122 James Dean Fuson

Born 1976, Detroit / Lives in Macomb Regional Correctional Facility, New Haven, Michigan

The sun is out, the sky is blue, and people are committing suicide on a rainbow. Some hang by their necks from the fuschia inner arc while others jump or lay dead in the grass as a squirrel watches (Rainbow Drawing, 2014). The scale of the dead in relation to the rainbow is deliberate. “This is life,” writes James Dean Fuson, “A lot of times things seem to be fine but if you look closely, things are not fine.”

When Fuson was seven years old, his mother overdosed on heroin. His father was an abusive alcoholic who later went to prison for murder and died from cirrhosis there. Fuson was in and out of schools, outpatient centers, and homes and would eventually drop out of Detroit’s Western International High School in 1993.

“January 24, 1994 was the last day of my life,” he writes in the introduction to his 2013 book, Twenty Years: Reflections of an Empty Sky (Free School Press, 2014), a serpentine, autobiographical narrative observantly distilled into 261 non-traditional haiku. It was the night Fuson participated in the murders of his grandparents, his caretakers after the passing of his mother and incarceration of his father. It’s an event that changed the course of his life, and for which Fuson carries perpetual self-condemnation. As a juvenile, he was sentenced to mandatory life without the possibility of parole–a sentence later determined to be unconstitutional–in the Michigan Department of Corrections, and James Dean Fuson became MDOC No. 244473.

“MCL 750. 316
County No.12356
3rd Circuit
MDOC No. 244473
Level 4 to Level 2
Housing Unit 3
Cell No. 98
Top Bunk
Counted
Assignment No. 602
2nd for chow
036 now 436 Class II
Lockdown”

(Disindividuated, 2014)

Prisons exploit repetitive practices as a method of control and order, and for Fuson, this deeply depersonalizing operation of numerical inscription as identification for human inventory shapes an environment wherein tragic or tragicomic drawing and writing like Disindividuated (2014) is possible. Repetition is, among those who experience incarceration, an enforced, rigid system of order that is embedded in time and that reorganizes life itself. Daily life is Sisyphean; always suspended in a series of recurring events: count, chow, lights out. In Twenty Years, a standout haiku laments:

“the same everyday
the same everyday
the same everyday”

Straightforward, litany form is common in Fuson’s longer form poems. “Sometimes poetry is so obscure and ambiguous or riddled with personal insights and commentary that it’s not understandable,” he writes. In poems like Direct Order and Tell Me, Fuson directly writes what he can’t say to an officer or aloud.
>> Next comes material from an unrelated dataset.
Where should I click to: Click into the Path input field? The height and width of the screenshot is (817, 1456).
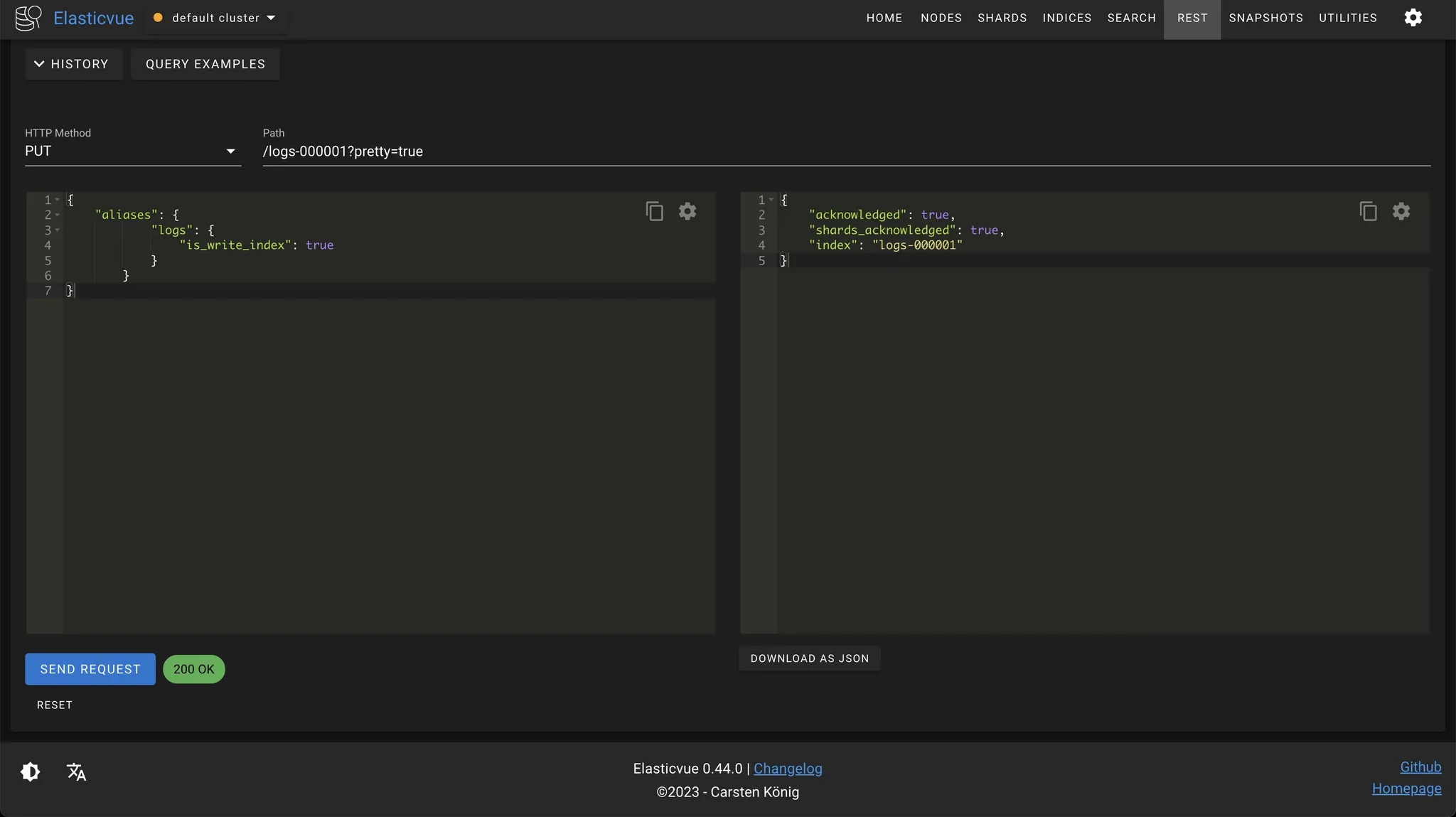[x=846, y=151]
“You tell me to keep moving
You tell me to wear belly chains
You tell me I’m out of place
You tell me I belong here”

(excerpt from Tell Me, 2015)

For any writer or artist in prison, repercussions of speech and tone make it as challenging to discuss these conditions as it is to live them, and often, the poem or drawing is the cipher through which a poetic Trojan horse can exit the institution and enter public discourse. Fuson occasionally writes critical essays and published op eds with noms de plume to circumvent backlash, but poetry, playwriting, and drawing–where criticism of disciplinary institutions is veiled but not hidden–enables safer and less surveilled territories of making. In a series of concrete poems, Fuson equally measures the power of typographically building a house–intended to represent a prison or permanent house arrest–with the linguistic weightiness of reiterating the words “days,” “months” and “years,” (Imprisoned, 2014).

In a set of drawings that make use of Harvey Ball’s smiling, humanoid face, Fuson upends its patently positive characterization by inserting it in places that represent debasement and trauma, as seen in Self-Reflection (2016) and Life Distilled (2016). The smiling face is borrowed contronymically, to emphasize a kind of profound, masked sadness under the smile. He writes, the smiley face “is forever linked to the phrase ‘Have a nice day,’” a reminder of something Fuson has rarely had the privilege of experiencing. In the kaleidoscopic circular drawing Lost in a Crowd (2016), a near-psychedelic repetition of smiling faces, drawn one after another, is fantasized. It’s a dream and a nightmare all at once; a desire to be in a crowd of smiling faces that is eclipsed by the reality that there is no crowd of smiling faces in prison. Like the rainbow, things aren’t what they seem, and things are not fine.